For starters, here's my Creators Syndicate column. Thesis: The default assumption that so many high-minded Americans bring to public events leads them to, in Jeane Kirkpatrick's words, "always blame America first." Here's a fascinating piece that advances a similar idea, by Oleg Atbashian, who grew up in the Soviet Union. Tantalizing hint: He attributes the default assumption to those who prefer John to Paul as a musician and John to Ringo as a philosopher.

I make reference in my column to the fact that, while all societies in history had slavery, it was English men and women, inspired by evangelical Christianity and Quakerism, who set out to abolish it--and succeeded. The inimitable Mark Steyn pays tribute to their leader William Wilberforce and to their success, with very little in the way of his usual brilliant wisecracks and with a reverence appropriate to the subject. This one ranks very high on my "I wish I had written that" list. One last note: I should have made reference in my column to the recently released movie
Amazing Grace
, based on Eric Metaxas's book, which according to reports tells Wilberforce's story with considerable accuracy and appropriate respect. I plan to see it soon.

I noted last week the D.C. Circuit's decision overturning the District of Columbia ban on handguns on the grounds that it violates the Second Amendment: This is a very big deal.

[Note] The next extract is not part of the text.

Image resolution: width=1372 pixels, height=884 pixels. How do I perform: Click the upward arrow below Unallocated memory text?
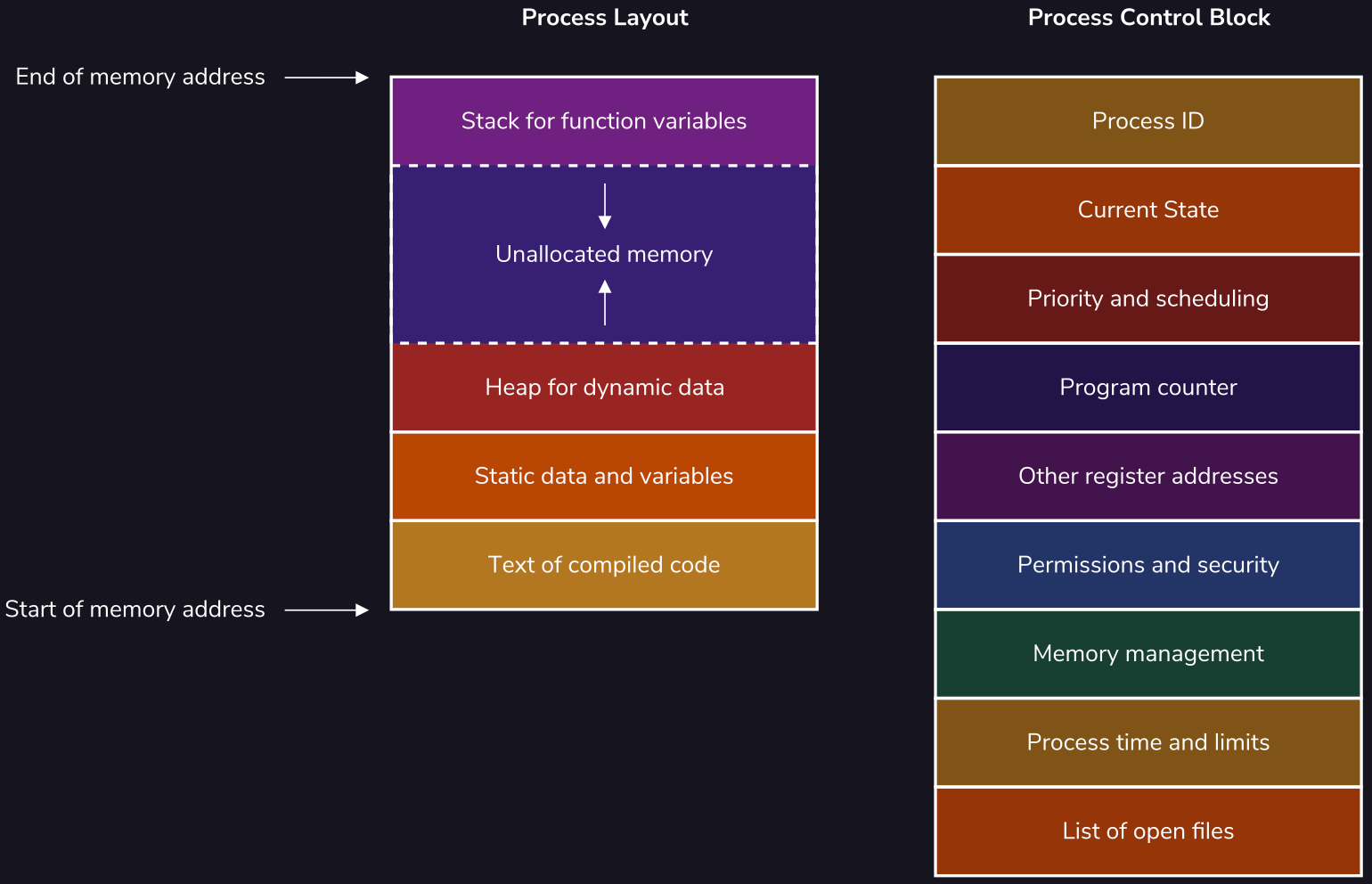coord(605,303)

Judge Silberman's tightly reasoned and elegantly written decision, grounded in Second Amendment scholarship, makes the point that the Second Amendment does not outlaw all gun control laws and suggests that it probably doesn't outlaw most of those on the books. But the District, in effectively outlawing possession of working handguns in one's home, goes too far.

Here is a post from Instapundit's Glenn Reynolds, who's written scholarly articles on the Second Amendment, together links to enlightening columns by the Chicago Tribune's Steve Chapman and by George Will. My hunch is that the Supreme Court will take the case and that it will produce a majority for a position very much like that set out by Silberman.

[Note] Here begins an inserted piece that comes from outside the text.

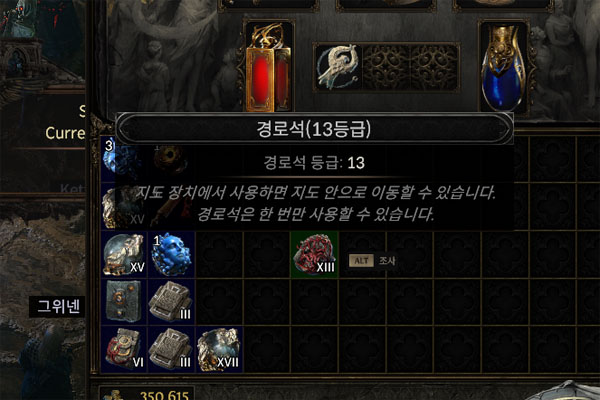Click the unmarked grey tablet in the fourth row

What is the latest from Iraq? A couple of items. First, a recent poll by a firm I'm not familiar with, Opinion Research Business, produces some interesting numbers. By a 49-26 percent margin, Iraqis prefer life under the Maliki government to life under the regime of Saddam Hussein. The 26 percent seem to be heavily Sunni, as one might expect. Second, most Iraqis don't think they're in a civil war.